What is being asked >>
Copy nothing but the lines from the line with "Viewport: 865px width, 427px" to the end of the records, retyped exactly. Pictures stay out.

Excerpted records >>
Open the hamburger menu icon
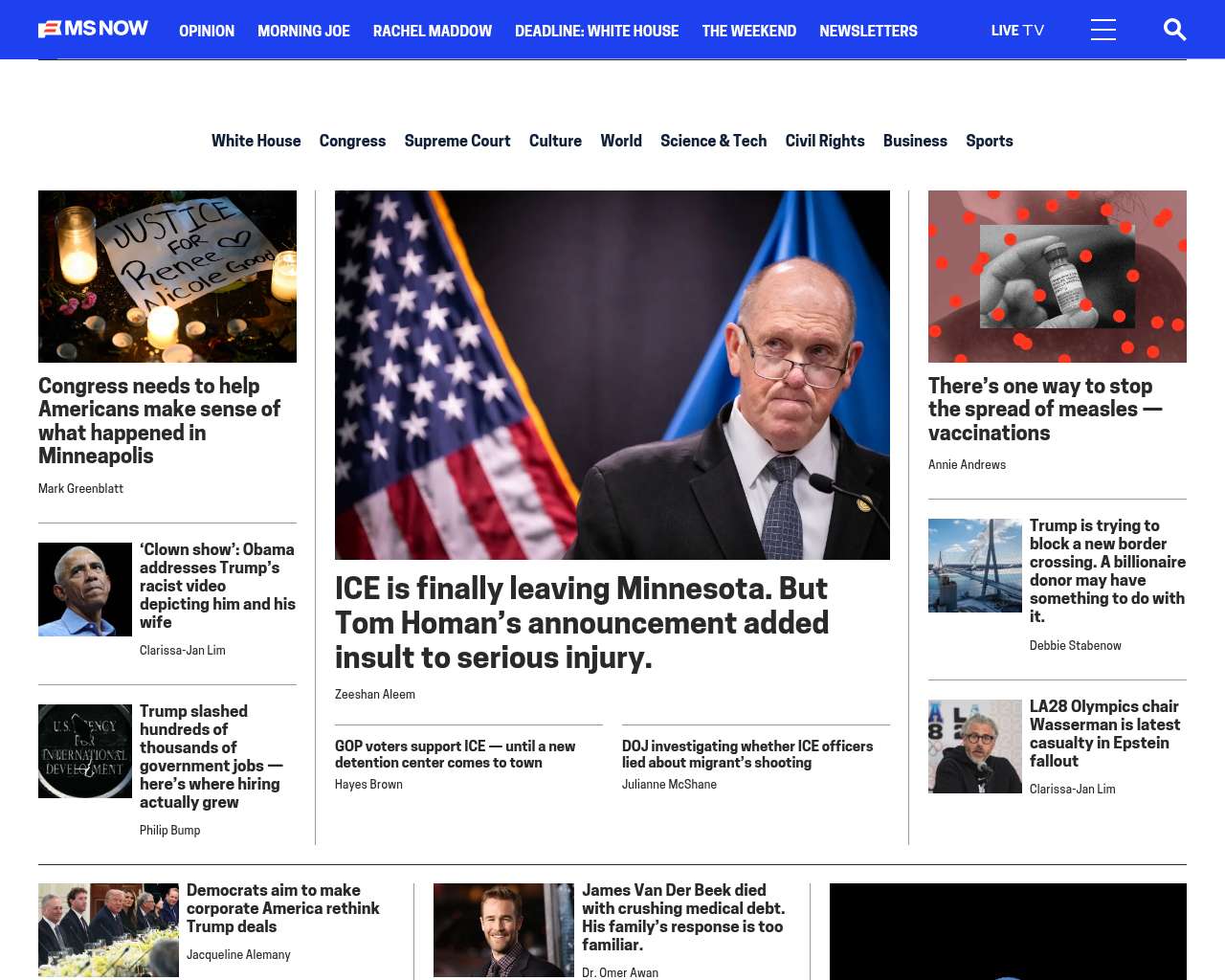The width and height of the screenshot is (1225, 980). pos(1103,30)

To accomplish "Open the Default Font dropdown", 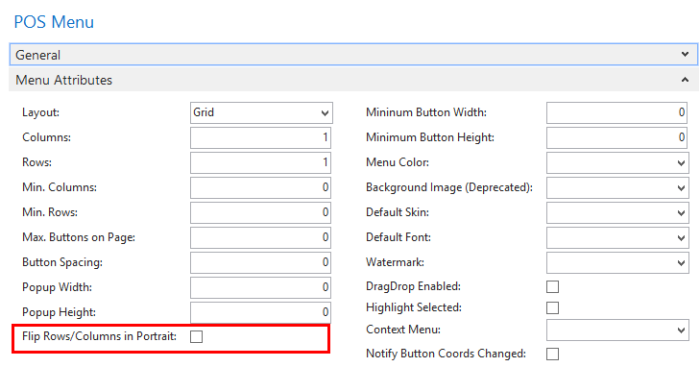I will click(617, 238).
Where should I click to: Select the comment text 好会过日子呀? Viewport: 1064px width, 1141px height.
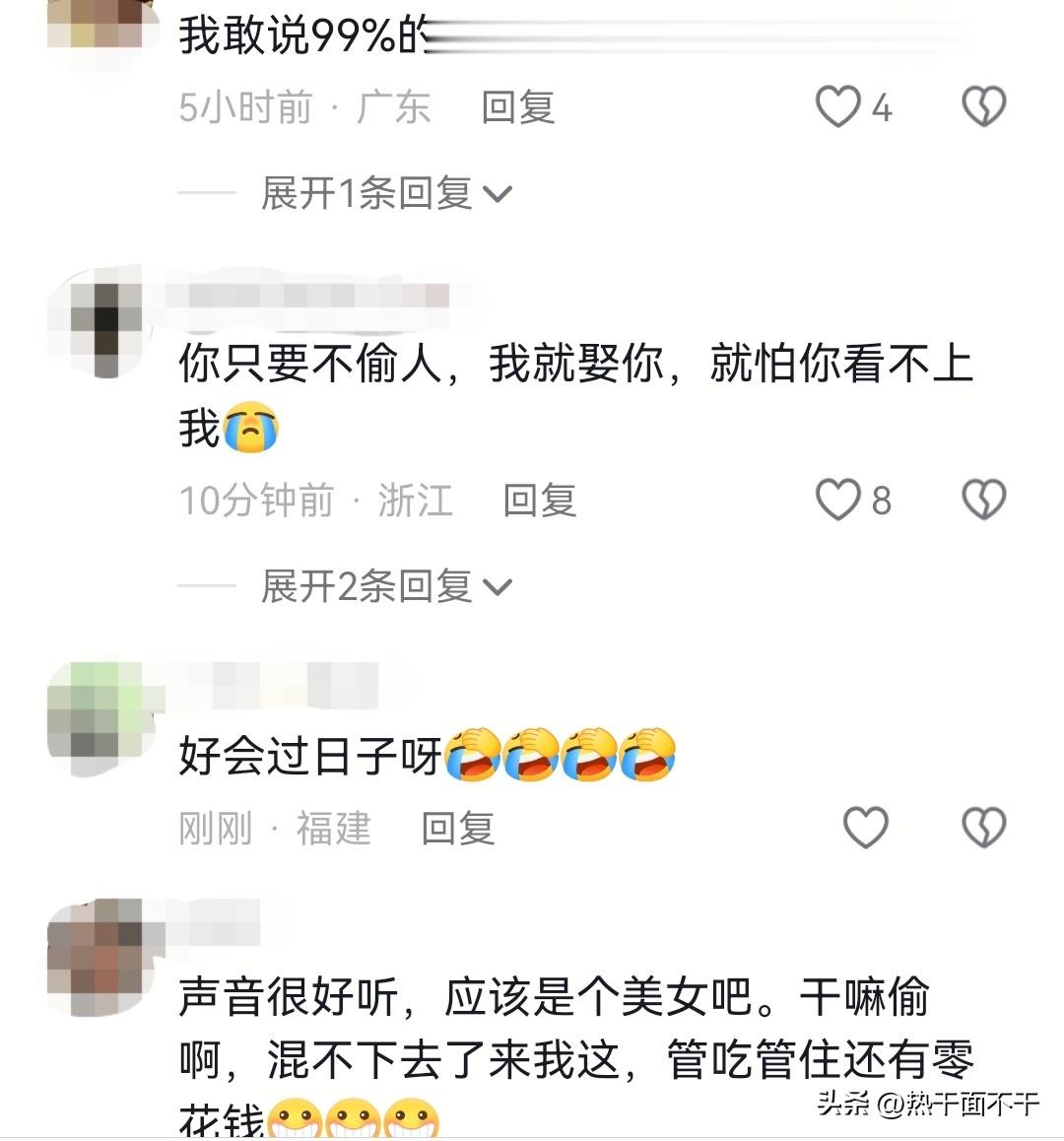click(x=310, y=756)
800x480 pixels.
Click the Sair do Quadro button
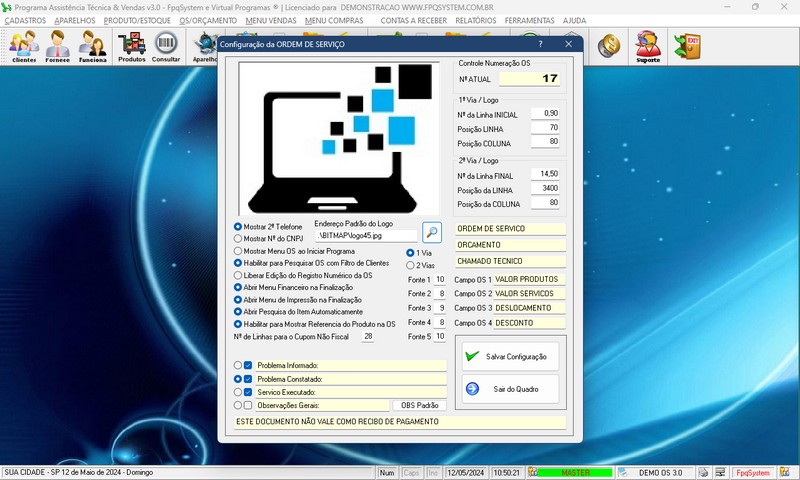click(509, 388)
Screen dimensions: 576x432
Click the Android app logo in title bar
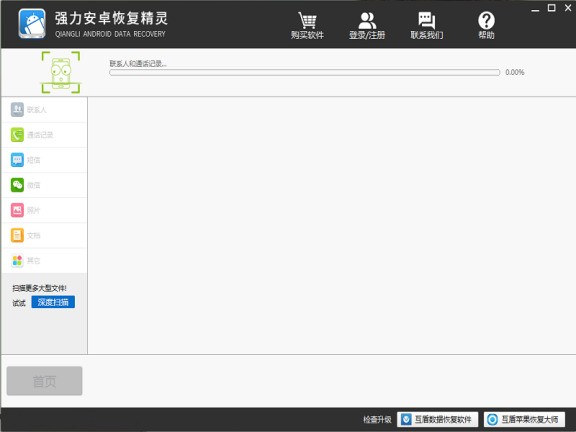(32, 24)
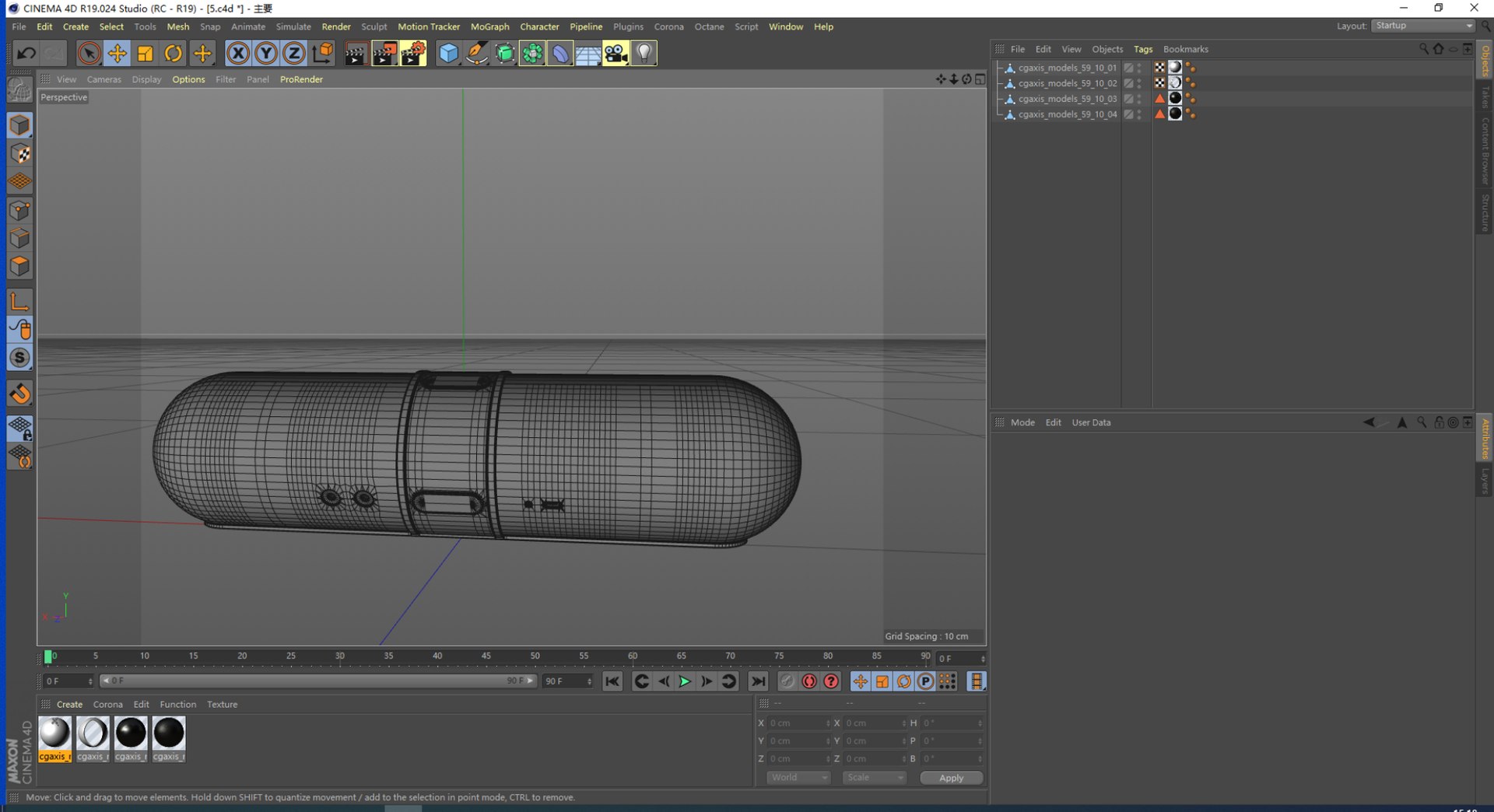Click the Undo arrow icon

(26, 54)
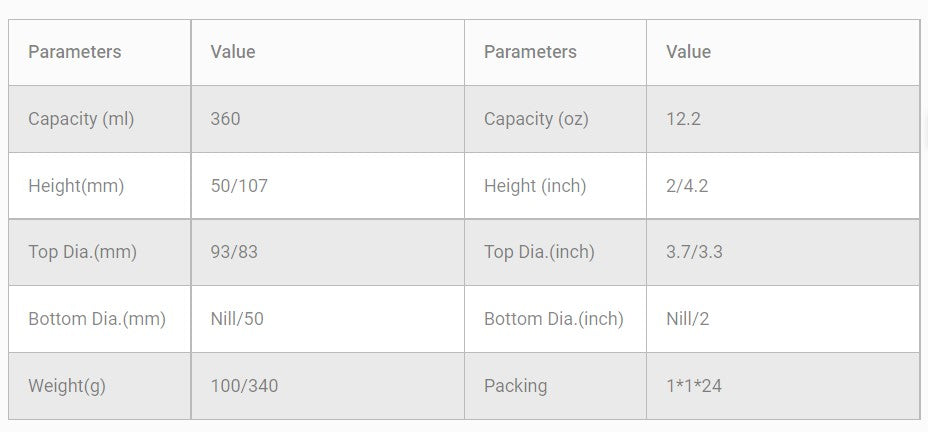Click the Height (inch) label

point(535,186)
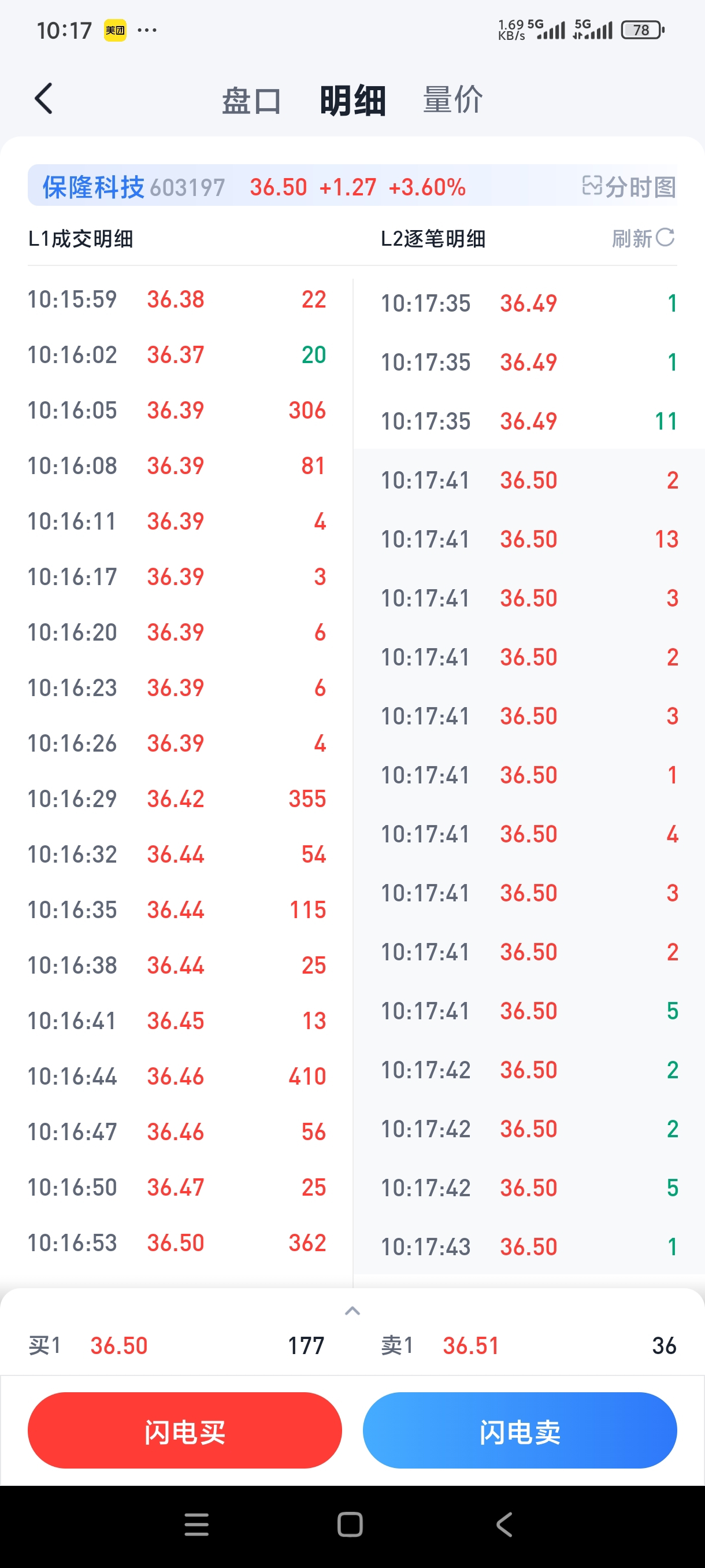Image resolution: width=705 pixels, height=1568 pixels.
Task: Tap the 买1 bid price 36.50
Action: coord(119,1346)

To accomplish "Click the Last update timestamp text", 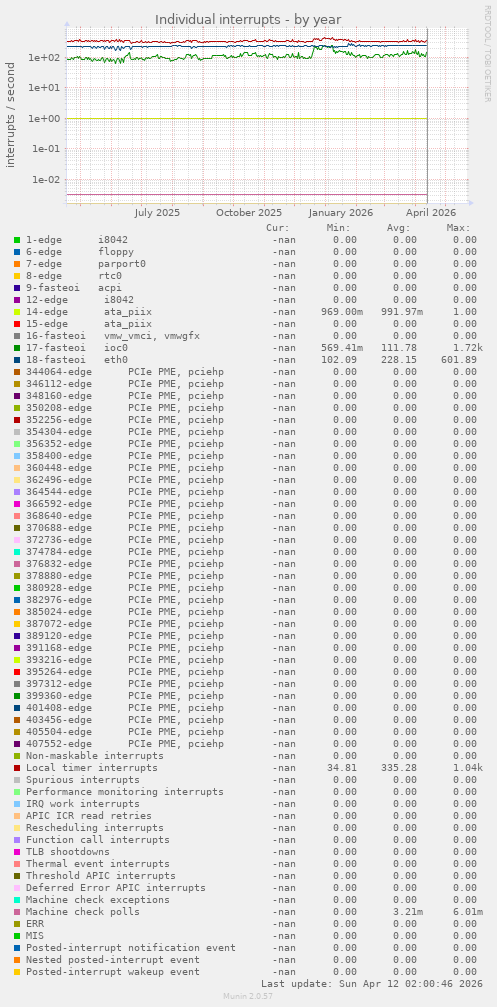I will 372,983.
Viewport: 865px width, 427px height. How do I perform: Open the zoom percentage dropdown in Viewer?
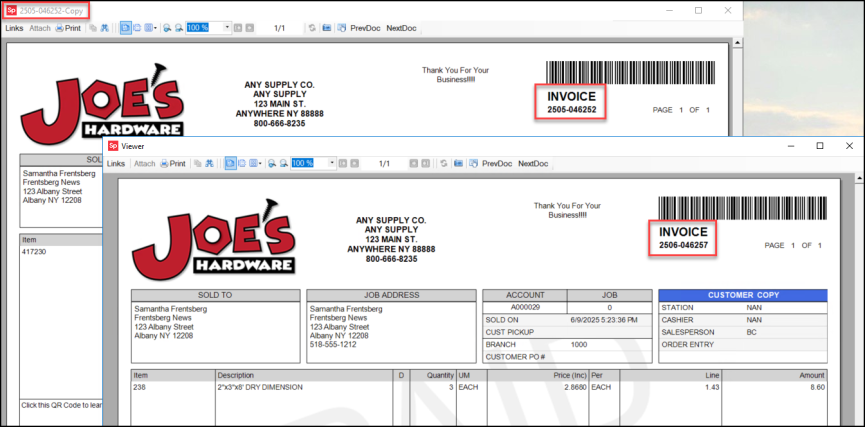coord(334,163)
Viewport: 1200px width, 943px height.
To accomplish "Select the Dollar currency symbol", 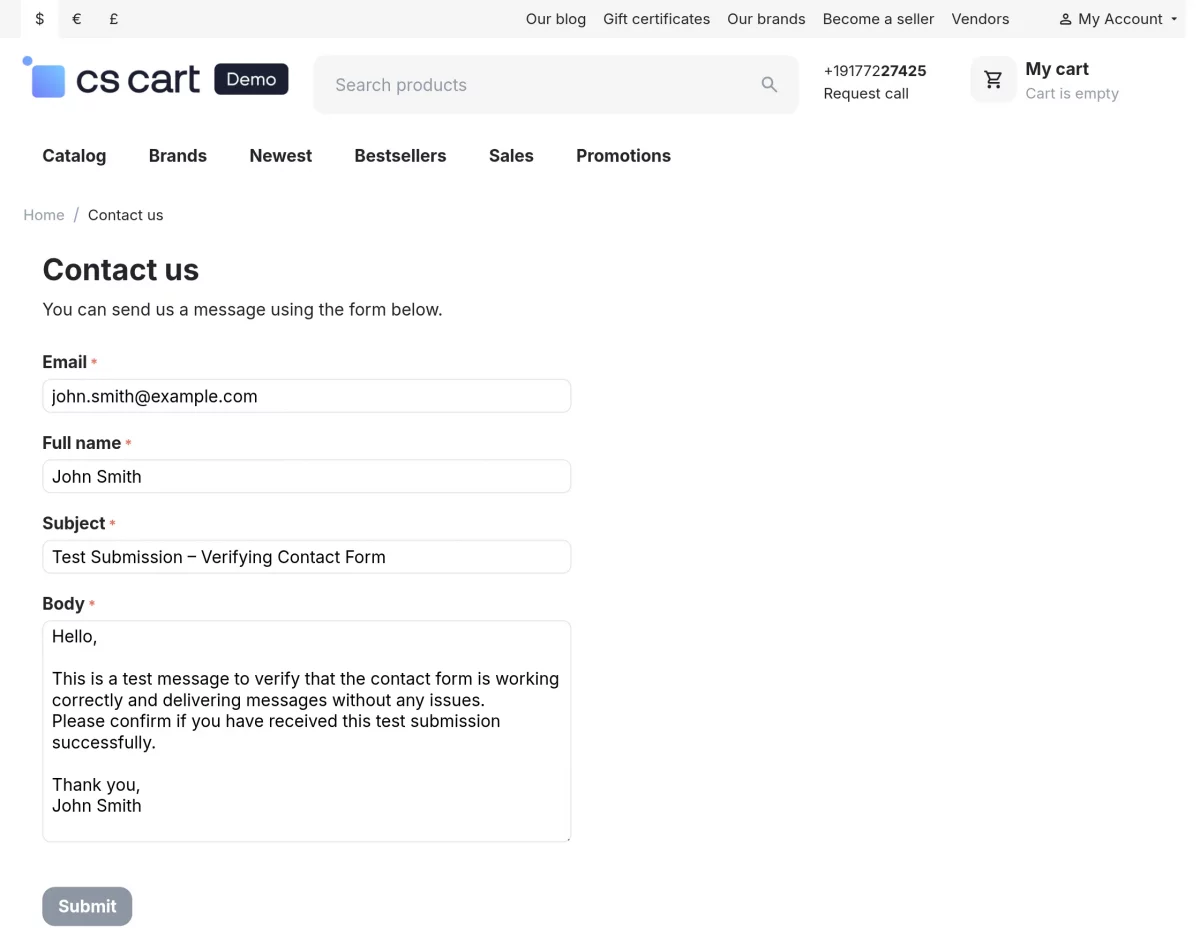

Your solution >>
Viewport: 865px width, 427px height. How do I perform: Open the zoom percentage dropdown in Viewer?
coord(334,163)
Viewport: 1200px width, 943px height.
To accomplish "Select the Dollar currency symbol", 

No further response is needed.